Kolumnen_Miststück der Woche IV/15 - Leserwunsch #25

STS: "Da kummt die Sunn"

Echt jetzt - Manfred Prescher will wieder ham in sei Fürstenfeld. Weil ihm das hier so fürchterlich fremd vorkommt: Steirische Buam covern die Beatles. Aber da muß er jetzt einfach durch, schließlich war es ein Leserwunsch.    23.02.2015

Manche Dinge ändern sich einfach nie: Du wachst morgens auf - und noch bevor sich das Hirn einschaltet, singst du, daß du nur noch die Welt retten mußt oder daß Geld guat brenna tuat. Widerstand ist absolut zwecklos, das Miststück setzt sich in dir fest. Begleitet dich ins Bad, zum Frühstück und in den Job. Manchmal freust du dich, weil dir zufällig ein alter Bekannter durch die Denkmurmel stromert, manchmal ist es dir schlicht peinlich. Wer will schon gern über sieben Brücken gehen oder von Jürgen Drews in den Tag geleitet werden?

In dieser Kolumne geht es um hinterhältige und fiese Lieder, die sich in dir festsetzen.

 

Die beste Liebespartnerin von allen würde wahrscheinlich "Du, die Geschichte hast du gewollt" sagen und mich drauf hinweisen, daß ich wirklich jeden Leserwunsch und jede Leserinnenwunschin erfüllen wollte. Aber sie ist ja erstens auch ein Brumisateur, und zweitens hätte sie das Recht auf ihrer Seite. Denn wer großmäulig ankündigt, über alles und jedes zu schreiben, muß das zwangsläufig auch tun. Aber zuerst muß ich wohl Aufklärungsarbeit leisten und erklären, was ein Brumisateur ist: Ihr kennt Evian? Ja, das kann man trinken oder zum Blumengießen verwenden, als Putzwasser hingegen ist es zu teuer. Erst recht, wenn es in eine Winzflasche gefüllt wird, auf der sich ein Deospray-Zerstäuber befindet. Dann kostet das Zeug so viel wie ein Sixpack mit 1,5-Liter-Bottles Evian, aber es erfrischt die Haut, wenn man sie damit besprüht. Früher hat man sich stattdessen einen kupfergekühlten Eimer Leitungsheimer oder ein paar Schneebälle in die Visage kippen bzw. werfen lassen, aber die Zeiten werden filigraner. Natürlich ist meine Freundin viel größer und spritziger als so ein Flascherl Evian, aber wir fanden, die Bezeichnung wäre ein passender Spitzname.

 

So, das war das Private für den heutigen Tag, jetzt kümmere ich mich mal um die Herren Gert Steinbäcker, Günter Timischl und Schiffkowitz, der eigentlich Helmut Röhrling heißt. Die drei haben sich 1975 zusammengetan, um zu musizieren. Bei der Wahl des Gruppennamens waren sie freilich nicht so besonders kreativ, aber gut. Die Anfangsbuchstaben zusammenzupuzzeln ist allemal besser, als sich Böhse Onkelz zu nennen. Obwohl: Der Name ist eigentlich bei weitem nicht so dämlich wie die Gruppe - und bei Lichte betrachtet bzw. vom musikalisch-historischen Ballast aus Rassismus und Irrsinn befreit, auch recht originell. Zumindest für eine Punkband ...

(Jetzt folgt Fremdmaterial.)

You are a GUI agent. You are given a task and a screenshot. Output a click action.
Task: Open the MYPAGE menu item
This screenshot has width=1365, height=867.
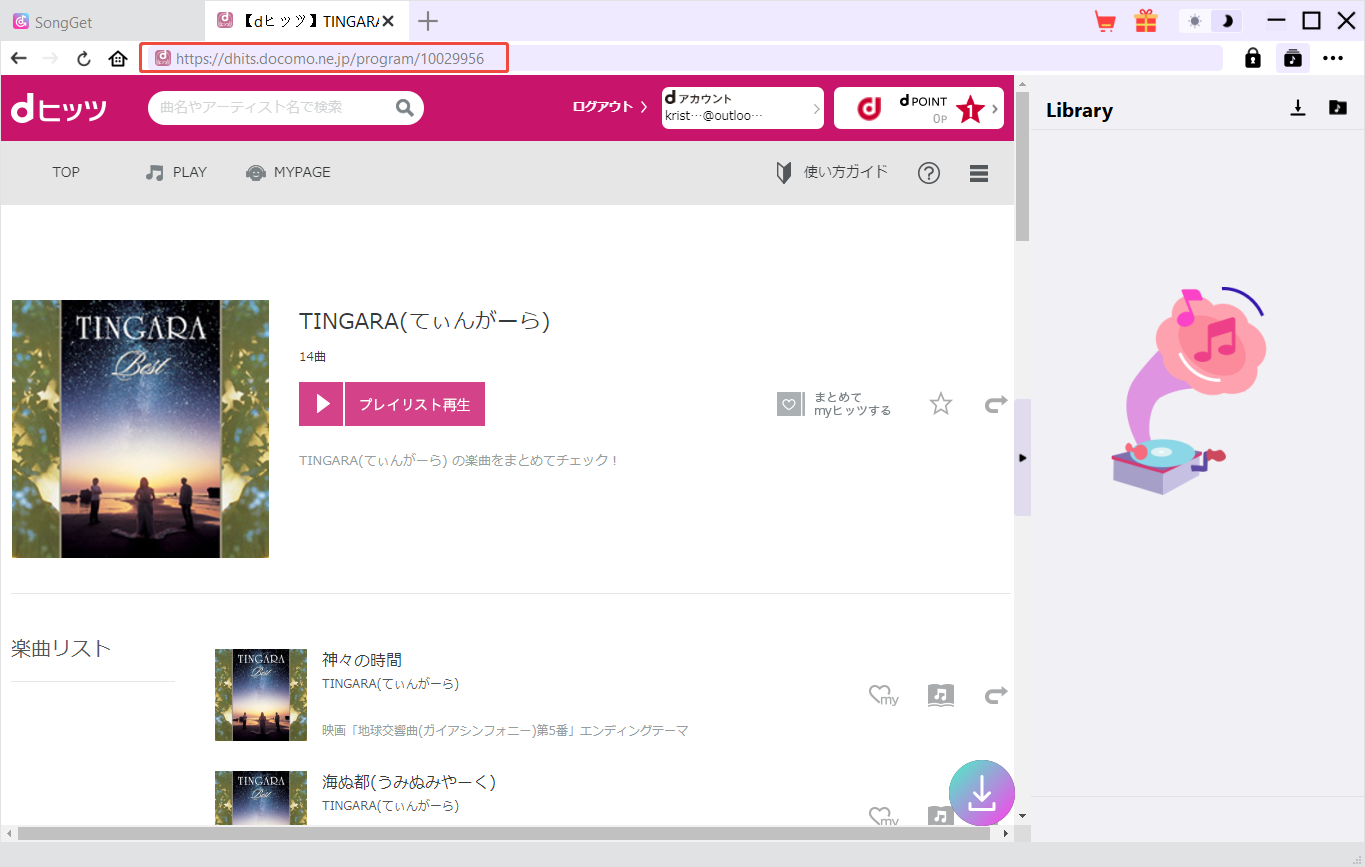coord(288,172)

Punks waren STS sicher nie; sie sind Steirer, und wahrscheinlich schließen sich Punksein und diese spezielle Herkunft irgendwie weitläufig aus. Aber vielleicht ist es auch gut, wenn man recht hübsch bewaldet zwischen Weingärten und Kirchturmspitzen, vulgo abseits vom "Weltengetriebe" (Udo Jürgens, geborener Kärntner) aufwächst. Nun, sei dem, wie es sein mag: Ich erfülle diesen Wunsch ja auch einem Steirer - und der ist seit Jahr und Tag als Koautor von Musikbüchern mit mir freundschaftlich-beruflich verbandelt. Ihn zieht es aktuell von München und mit Umweg über die Toskana tatsächlich wieder retour in die alte Heimat. Man muß und kann das gut verstehen: "Home is schließlich where the heart is", sagte schon der große Bobby Womack selig. Mich hat es aus eben jenem Grund ins Allgäu verschlagen; ich brauche mich also, umgeben von mehr Milchvieh als Homo Dingenskirchens, nicht über die Steiermark zu mokieren. Auf jeden Fall will mein Koautor wieder heim in sein Fürstenfeld, was bei ihm Graz heißt und ein Dorf ist, das für österreichische Verhältnisse wahnsinnig aus dem ländlichen Idyll rausgewachsen ist. Und mit Verlaub: In Graz ist es echt schön.

 

STS jedenfalls haben sich von der Steiermark aus in die Welt hineinbegeben und sind dabei mindestens bis Hamburg gekommen. Wahrscheinlich, so vermute ich zumindest, waren sie immer stolzer auf ihre Herkunft, je weiter sie sich von der heimischen Scholle weggewagt haben. Das ist irgendwie normal, geht sowohl mir als auch meinem Koautor genauso. Jeder hört uns praktisch überall an, daß wir nicht von hier, da oder dort, sondern von anderswo sind.

Das Trio STS scheint mir die Karriere mit Straßenmusik begonnen zu haben, was in höchstem Maße ehrenwert ist. Außer natürlich, man kann nicht mit den Instrumenten umgehen oder pfeift auf der Panflöte "El Condor Pasa". STS sind musikalisch aber sehr versiert, jedes Gruppenmitglied spielt hervorragend Akustikgitarre, und ihr Dreigesang ist sehr harmonisch. Da hört man in den Fußgängerzonen von St. Veit oder Obereinherz gern länger zu und wirft ein paar Drachmen in den Hut.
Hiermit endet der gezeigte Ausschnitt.